Gain Muscle Mass: Everything You Need to Know About Building Muscle

If you are looking to gain muscle mass, you need to employ a workout strategy designed to increase overall mass and strengthen different parts of your body. However, the secret to building muscle is the nutrition. You need to remember that you are what you eat. It is not necessary that you have to opt for a certain bulk and cut approach to put on muscle. Try eating organic whole foods combined with a proper workout strategy. Here we are providing you some facts associated with gaining muscle.

Eat a Diet that Promotes Muscle Strength

  • Make Sure You Break the Fast. Eating in the morning can set your energy levels for the day, rev up your metabolism, and speeds up muscle growth. Some of the breakfast options may include— Greek yogurt with oats, berries, and vanilla extract, hard-boiled eggs with Ezekiel bread, fruits and cottage cheese, scrambled eggs and veggies etc.


  • Protein helps in building muscle mass. Try eating a lot of protein as your muscles need protein to get bigger and stronger. It is not necessary to fuel all your protein from meat source. You can be creative with the protein sources. Apart from chicken, beef, lean pork, fish, and other meat products, eggs, almonds, walnuts, legumes, veggies, and soy products like tofu can also contribute to your protein intake.
  • Try getting your calories from healthy sources. Avoid fast foods, fried snacks, sugary treats, and other high-calorie and low-nutrition food sources.
  • If you want to build muscles at an optimal rate, you need to drink enough water. The formula is water intake in ounces = bodyweight in lbs x 0.6.
  • Try having 5-6 mini meals rather than 2-3 large meals throughout the day. You can have protein shakes (skimmed milk, banana, peanut butter, and protein powder) for one or two meals.

Small meals

  • Eat the right kind of healthy fats. Monounsaturated fats may include olive, avocado, canola, nuts such as almonds, pistachios, walnuts etc. corn, sunflower seeds and oil, soybeans, flaxseeds are some of the examples of polyunsaturated fats. Omega-3 fats include salmon, sardines, tuna, and trout.
  • Include a multivitamin supplement to your dietary plan. Ask your healthcare provider and find the right option for yourself.
  • Try eating before going to bed. If you have your last meal at 9 pm, go to bed at 11 pm, and sleep until 8 am in the next morning, there would be 11 hours of fasting, which is not good for your muscles. Try having a small protein-based snack before bed.

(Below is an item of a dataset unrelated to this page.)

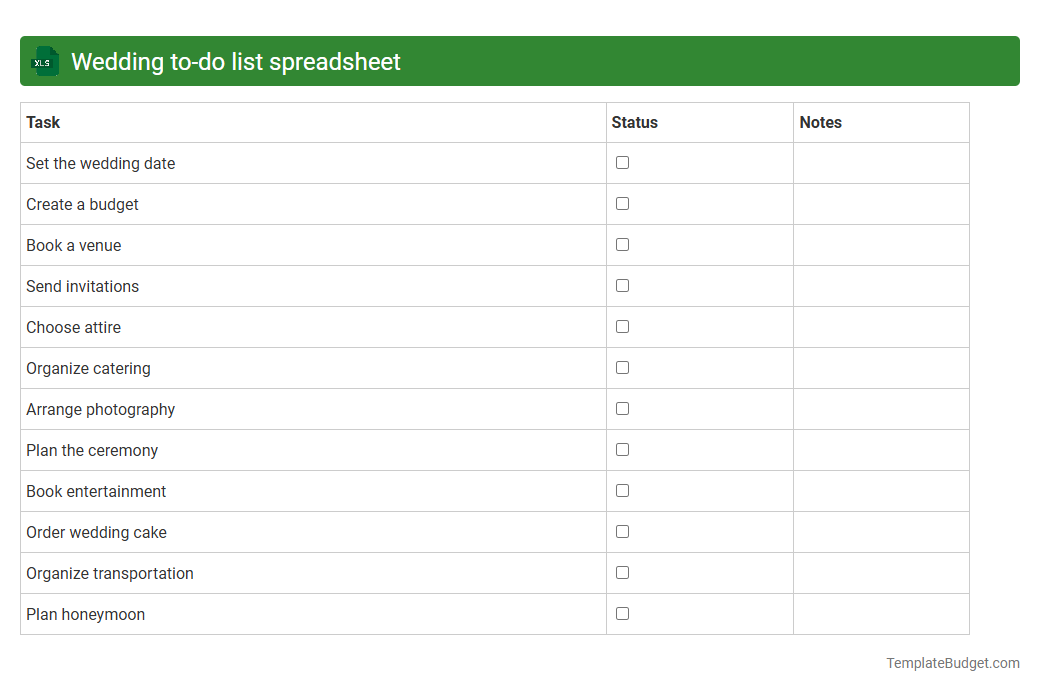Image resolution: width=1040 pixels, height=692 pixels.
Task: Check the Set the wedding date checkbox
Action: 622,162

Use an Effective Workout Strategy

  • Whether it is a simple running session or a high-intensity workout session, start your routine with a low-intensity warm up session. It prepares your body for exercise and prevents injury.
  • Train with high reps. It helps you in building endurance. However, it would not help you build your strength and size. Vary your routine every 4-8 weeks. You can do this by increasing weights or changing exercises.
  • Try working for your whole body to achieve maximum benefits and make your muscles stronger. Giving all the muscle groups equal attention will encourage a balanced training and flexibility. Try squats, deadlifts, rows, presses, and pull-ups. You can divide your sessions to work on the entire body.


  • Do mass-building exercises to put on muscles. You can do squats for your legs, get bigger arms with chin-ups and pull-ups, do bench presses to make your chest bigger, and strengthen your back with deadlifts. Try targeting your abdominal muscles with crunches and core exercises. You can do overhead presses to build your shoulders or perform bent over rows to build your back muscles.
  • Do not forget to include cardio training. It helps improve the blood flow, which is quite necessary for muscle building. You can also switch up your routine by including running, swimming, biking, or any sport that requires you to move constantly.


  • You need to embrace the rest day and get ample sleep. Try to sleep for at least 7-8 hours at night. Sleep is the time when your body repairs and recovers your muscles. Try avoiding caffeine and alcohol for better results.

Do Not Expect Great Results Too Soon

  • One of the most important facts about muscle building is that your muscles will not happen overnight. You need to be patient. Beginners tend to get disheartened after putting their best for weeks and seeing no real improvements.

Whatever be your goals are, follow these simple tips to gain muscle and start addressing your muscle building goals.